**DESCRIPTION OF THE TASK:**
The answer must be the full listing, written out exactly.

______________________________

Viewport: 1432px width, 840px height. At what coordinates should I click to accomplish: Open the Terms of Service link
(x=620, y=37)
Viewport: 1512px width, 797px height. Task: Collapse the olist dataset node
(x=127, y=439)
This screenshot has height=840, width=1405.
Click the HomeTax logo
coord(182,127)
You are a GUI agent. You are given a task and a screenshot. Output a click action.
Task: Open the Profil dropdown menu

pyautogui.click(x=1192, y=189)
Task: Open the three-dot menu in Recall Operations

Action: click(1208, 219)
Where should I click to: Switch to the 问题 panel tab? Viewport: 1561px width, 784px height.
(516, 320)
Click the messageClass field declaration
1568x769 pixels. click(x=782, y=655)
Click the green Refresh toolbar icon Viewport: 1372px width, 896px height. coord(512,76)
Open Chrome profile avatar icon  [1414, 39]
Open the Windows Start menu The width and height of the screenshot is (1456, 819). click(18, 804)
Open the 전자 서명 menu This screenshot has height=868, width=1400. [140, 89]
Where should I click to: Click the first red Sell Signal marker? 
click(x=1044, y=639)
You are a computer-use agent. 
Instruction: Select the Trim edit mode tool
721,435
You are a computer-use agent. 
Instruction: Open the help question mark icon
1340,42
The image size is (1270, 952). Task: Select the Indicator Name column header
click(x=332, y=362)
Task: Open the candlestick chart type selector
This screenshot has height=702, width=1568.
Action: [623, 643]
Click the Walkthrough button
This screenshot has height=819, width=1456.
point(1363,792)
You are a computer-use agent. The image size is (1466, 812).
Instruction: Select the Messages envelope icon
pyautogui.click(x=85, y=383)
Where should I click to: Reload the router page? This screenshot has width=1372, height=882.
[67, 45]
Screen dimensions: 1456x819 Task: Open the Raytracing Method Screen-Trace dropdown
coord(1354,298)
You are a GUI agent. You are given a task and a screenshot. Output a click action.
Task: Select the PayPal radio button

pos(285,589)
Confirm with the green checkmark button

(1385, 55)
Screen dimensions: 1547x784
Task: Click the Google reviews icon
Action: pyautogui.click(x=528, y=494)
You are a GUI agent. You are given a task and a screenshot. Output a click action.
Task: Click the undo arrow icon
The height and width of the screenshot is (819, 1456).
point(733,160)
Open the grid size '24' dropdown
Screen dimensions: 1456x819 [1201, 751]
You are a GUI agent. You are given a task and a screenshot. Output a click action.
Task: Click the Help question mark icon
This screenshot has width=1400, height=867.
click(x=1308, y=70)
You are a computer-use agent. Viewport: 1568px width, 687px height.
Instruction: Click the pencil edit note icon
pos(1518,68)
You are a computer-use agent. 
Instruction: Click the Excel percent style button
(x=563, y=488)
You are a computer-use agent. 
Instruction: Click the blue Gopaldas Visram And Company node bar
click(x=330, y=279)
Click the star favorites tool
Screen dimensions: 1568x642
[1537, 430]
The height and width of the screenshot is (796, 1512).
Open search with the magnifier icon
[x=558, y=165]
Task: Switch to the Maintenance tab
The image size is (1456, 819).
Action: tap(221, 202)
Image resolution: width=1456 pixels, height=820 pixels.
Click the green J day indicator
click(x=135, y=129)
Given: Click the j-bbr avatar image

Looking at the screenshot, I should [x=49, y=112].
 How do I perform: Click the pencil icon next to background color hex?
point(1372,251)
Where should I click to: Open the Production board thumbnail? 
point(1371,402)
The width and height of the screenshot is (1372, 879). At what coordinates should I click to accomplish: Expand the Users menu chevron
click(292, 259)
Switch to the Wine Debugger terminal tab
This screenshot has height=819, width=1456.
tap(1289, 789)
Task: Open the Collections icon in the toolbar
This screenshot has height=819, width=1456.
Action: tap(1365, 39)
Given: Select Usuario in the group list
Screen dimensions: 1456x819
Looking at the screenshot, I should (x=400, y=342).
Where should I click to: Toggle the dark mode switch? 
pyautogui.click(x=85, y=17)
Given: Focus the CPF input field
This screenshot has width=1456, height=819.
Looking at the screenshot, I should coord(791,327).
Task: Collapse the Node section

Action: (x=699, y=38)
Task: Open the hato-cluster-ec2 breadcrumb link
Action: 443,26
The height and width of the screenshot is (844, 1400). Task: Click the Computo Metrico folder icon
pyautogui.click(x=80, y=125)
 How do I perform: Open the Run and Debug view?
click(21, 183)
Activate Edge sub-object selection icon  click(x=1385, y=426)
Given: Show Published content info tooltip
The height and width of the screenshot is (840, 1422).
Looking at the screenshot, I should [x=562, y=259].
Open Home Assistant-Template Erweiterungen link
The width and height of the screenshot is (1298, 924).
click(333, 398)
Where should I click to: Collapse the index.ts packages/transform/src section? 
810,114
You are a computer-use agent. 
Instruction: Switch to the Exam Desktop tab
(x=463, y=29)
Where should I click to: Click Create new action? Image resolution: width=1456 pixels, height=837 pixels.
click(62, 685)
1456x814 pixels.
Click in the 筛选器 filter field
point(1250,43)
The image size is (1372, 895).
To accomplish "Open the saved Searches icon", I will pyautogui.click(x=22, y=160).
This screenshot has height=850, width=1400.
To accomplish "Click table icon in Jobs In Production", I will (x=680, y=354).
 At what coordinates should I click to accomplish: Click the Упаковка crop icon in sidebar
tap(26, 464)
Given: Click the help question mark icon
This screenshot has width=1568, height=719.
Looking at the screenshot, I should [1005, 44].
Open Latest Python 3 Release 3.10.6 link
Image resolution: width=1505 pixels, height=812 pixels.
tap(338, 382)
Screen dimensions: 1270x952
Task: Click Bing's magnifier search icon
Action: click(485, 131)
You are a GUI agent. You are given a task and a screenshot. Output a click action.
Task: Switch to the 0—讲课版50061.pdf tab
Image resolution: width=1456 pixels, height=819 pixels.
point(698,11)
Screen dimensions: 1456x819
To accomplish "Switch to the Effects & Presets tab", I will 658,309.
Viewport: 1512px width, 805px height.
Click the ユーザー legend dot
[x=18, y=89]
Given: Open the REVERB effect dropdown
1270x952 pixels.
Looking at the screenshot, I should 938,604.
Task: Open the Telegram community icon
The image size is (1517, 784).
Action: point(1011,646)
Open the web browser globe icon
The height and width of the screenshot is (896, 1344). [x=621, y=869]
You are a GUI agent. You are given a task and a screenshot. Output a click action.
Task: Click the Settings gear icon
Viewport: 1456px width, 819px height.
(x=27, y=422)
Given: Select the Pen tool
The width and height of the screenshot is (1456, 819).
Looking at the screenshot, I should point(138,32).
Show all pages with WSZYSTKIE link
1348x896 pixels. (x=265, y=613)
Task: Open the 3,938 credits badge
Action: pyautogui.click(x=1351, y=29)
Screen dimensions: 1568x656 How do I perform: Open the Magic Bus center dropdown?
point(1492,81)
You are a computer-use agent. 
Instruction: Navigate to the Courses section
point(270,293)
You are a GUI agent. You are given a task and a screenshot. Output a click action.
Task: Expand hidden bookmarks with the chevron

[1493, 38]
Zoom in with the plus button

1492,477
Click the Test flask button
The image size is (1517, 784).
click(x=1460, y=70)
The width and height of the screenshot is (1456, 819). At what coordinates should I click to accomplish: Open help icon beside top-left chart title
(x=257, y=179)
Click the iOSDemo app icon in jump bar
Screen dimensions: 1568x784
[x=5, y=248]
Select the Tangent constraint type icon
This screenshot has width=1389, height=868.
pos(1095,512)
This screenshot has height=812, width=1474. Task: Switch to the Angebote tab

______________________________

**RESULT:**
Viewport: 1432px width, 840px height. At what coordinates should I click to accomplish: Open the Terms of Service link
(x=620, y=37)
Viewport: 1512px width, 797px height. Task: Collapse the olist dataset node
(x=127, y=439)
This screenshot has height=840, width=1405.
Click the HomeTax logo
coord(182,127)
You are a GUI agent. You are given a task and a screenshot. Output a click action.
Task: Open the Profil dropdown menu

pyautogui.click(x=1192, y=189)
Task: Open the three-dot menu in Recall Operations

Action: click(1208, 219)
Where should I click to: Switch to the 问题 panel tab? Viewport: 1561px width, 784px height.
(516, 320)
Click the messageClass field declaration
1568x769 pixels. click(x=782, y=655)
Click the green Refresh toolbar icon Viewport: 1372px width, 896px height. coord(512,76)
Open Chrome profile avatar icon  [1414, 39]
Open the Windows Start menu The width and height of the screenshot is (1456, 819). click(18, 804)
Open the 전자 서명 menu This screenshot has height=868, width=1400. [140, 89]
Where should I click to: Click the first red Sell Signal marker? 
click(x=1044, y=639)
You are a computer-use agent. 
Instruction: Select the Trim edit mode tool
721,435
You are a computer-use agent. 
Instruction: Open the help question mark icon
1340,42
The image size is (1270, 952). Task: Select the Indicator Name column header
click(x=332, y=362)
Task: Open the candlestick chart type selector
This screenshot has height=702, width=1568.
Action: [623, 643]
Click the Walkthrough button
This screenshot has height=819, width=1456.
point(1363,792)
You are a computer-use agent. The image size is (1466, 812).
Instruction: Select the Messages envelope icon
pyautogui.click(x=85, y=383)
Where should I click to: Reload the router page? This screenshot has width=1372, height=882.
[67, 45]
Screen dimensions: 1456x819 Task: Open the Raytracing Method Screen-Trace dropdown
coord(1354,298)
You are a GUI agent. You are given a task and a screenshot. Output a click action.
Task: Select the PayPal radio button

pos(285,589)
Confirm with the green checkmark button

(1385, 55)
Screen dimensions: 1547x784
Task: Click the Google reviews icon
Action: pyautogui.click(x=528, y=494)
You are a GUI agent. You are given a task and a screenshot. Output a click action.
Task: Click the undo arrow icon
The height and width of the screenshot is (819, 1456).
point(733,160)
Open the grid size '24' dropdown
Screen dimensions: 1456x819 [1201, 751]
You are a GUI agent. You are given a task and a screenshot. Output a click action.
Task: Click the Help question mark icon
This screenshot has width=1400, height=867.
click(x=1308, y=70)
You are a computer-use agent. Viewport: 1568px width, 687px height.
Instruction: Click the pencil edit note icon
pos(1518,68)
You are a computer-use agent. 
Instruction: Click the Excel percent style button
(x=563, y=488)
You are a computer-use agent. 
Instruction: Click the blue Gopaldas Visram And Company node bar
click(x=330, y=279)
Click the star favorites tool
Screen dimensions: 1568x642
[1537, 430]
The height and width of the screenshot is (796, 1512).
Open search with the magnifier icon
[x=558, y=165]
Task: Switch to the Maintenance tab
The image size is (1456, 819).
Action: tap(221, 202)
Image resolution: width=1456 pixels, height=820 pixels.
Click the green J day indicator
click(x=135, y=129)
Given: Click the j-bbr avatar image

Looking at the screenshot, I should [x=49, y=112].
 How do I perform: Click the pencil icon next to background color hex?
point(1372,251)
Where should I click to: Open the Production board thumbnail? 
point(1371,402)
The width and height of the screenshot is (1372, 879). At what coordinates should I click to accomplish: Expand the Users menu chevron
click(292, 259)
Switch to the Wine Debugger terminal tab
This screenshot has height=819, width=1456.
tap(1289, 789)
Task: Open the Collections icon in the toolbar
This screenshot has height=819, width=1456.
Action: tap(1365, 39)
Given: Select Usuario in the group list
Screen dimensions: 1456x819
Looking at the screenshot, I should (x=400, y=342).
Where should I click to: Toggle the dark mode switch? 
pyautogui.click(x=85, y=17)
Given: Focus the CPF input field
This screenshot has width=1456, height=819.
Looking at the screenshot, I should coord(791,327).
Task: Collapse the Node section

Action: (x=699, y=38)
Task: Open the hato-cluster-ec2 breadcrumb link
Action: 443,26
The height and width of the screenshot is (844, 1400). Task: Click the Computo Metrico folder icon
pyautogui.click(x=80, y=125)
 How do I perform: Open the Run and Debug view?
click(21, 183)
Activate Edge sub-object selection icon  click(x=1385, y=426)
Given: Show Published content info tooltip
The height and width of the screenshot is (840, 1422).
Looking at the screenshot, I should [x=562, y=259].
Open Home Assistant-Template Erweiterungen link
The width and height of the screenshot is (1298, 924).
click(333, 398)
Where should I click to: Collapse the index.ts packages/transform/src section? 
810,114
You are a computer-use agent. 
Instruction: Switch to the Exam Desktop tab
(x=463, y=29)
Where should I click to: Click Create new action? Image resolution: width=1456 pixels, height=837 pixels.
click(62, 685)
1456x814 pixels.
Click in the 筛选器 filter field
point(1250,43)
The image size is (1372, 895).
To accomplish "Open the saved Searches icon", I will pyautogui.click(x=22, y=160).
This screenshot has height=850, width=1400.
To accomplish "Click table icon in Jobs In Production", I will (x=680, y=354).
 At what coordinates should I click to accomplish: Click the Упаковка crop icon in sidebar
tap(26, 464)
Given: Click the help question mark icon
This screenshot has width=1568, height=719.
Looking at the screenshot, I should [1005, 44].
Open Latest Python 3 Release 3.10.6 link
Image resolution: width=1505 pixels, height=812 pixels.
tap(338, 382)
Screen dimensions: 1270x952
Task: Click Bing's magnifier search icon
Action: click(485, 131)
You are a GUI agent. You are given a task and a screenshot. Output a click action.
Task: Switch to the 0—讲课版50061.pdf tab
Image resolution: width=1456 pixels, height=819 pixels.
point(698,11)
Screen dimensions: 1456x819
To accomplish "Switch to the Effects & Presets tab", I will 658,309.
Viewport: 1512px width, 805px height.
Click the ユーザー legend dot
[x=18, y=89]
Given: Open the REVERB effect dropdown
1270x952 pixels.
Looking at the screenshot, I should 938,604.
Task: Open the Telegram community icon
The image size is (1517, 784).
Action: point(1011,646)
Open the web browser globe icon
The height and width of the screenshot is (896, 1344). [x=621, y=869]
You are a GUI agent. You are given a task and a screenshot. Output a click action.
Task: Click the Settings gear icon
Viewport: 1456px width, 819px height.
(x=27, y=422)
Given: Select the Pen tool
The width and height of the screenshot is (1456, 819).
Looking at the screenshot, I should point(138,32).
Show all pages with WSZYSTKIE link
1348x896 pixels. (x=265, y=613)
Task: Open the 3,938 credits badge
Action: pyautogui.click(x=1351, y=29)
Screen dimensions: 1568x656 How do I perform: Open the Magic Bus center dropdown?
point(1492,81)
You are a computer-use agent. 
Instruction: Navigate to the Courses section
point(270,293)
You are a GUI agent. You are given a task and a screenshot. Output a click action.
Task: Expand hidden bookmarks with the chevron

[1493, 38]
Zoom in with the plus button

1492,477
Click the Test flask button
The image size is (1517, 784).
click(x=1460, y=70)
The width and height of the screenshot is (1456, 819). At what coordinates should I click to accomplish: Open help icon beside top-left chart title
(x=257, y=179)
Click the iOSDemo app icon in jump bar
Screen dimensions: 1568x784
[x=5, y=248]
Select the Tangent constraint type icon
This screenshot has width=1389, height=868.
pos(1095,512)
This screenshot has height=812, width=1474. Task: Switch to the Angebote tab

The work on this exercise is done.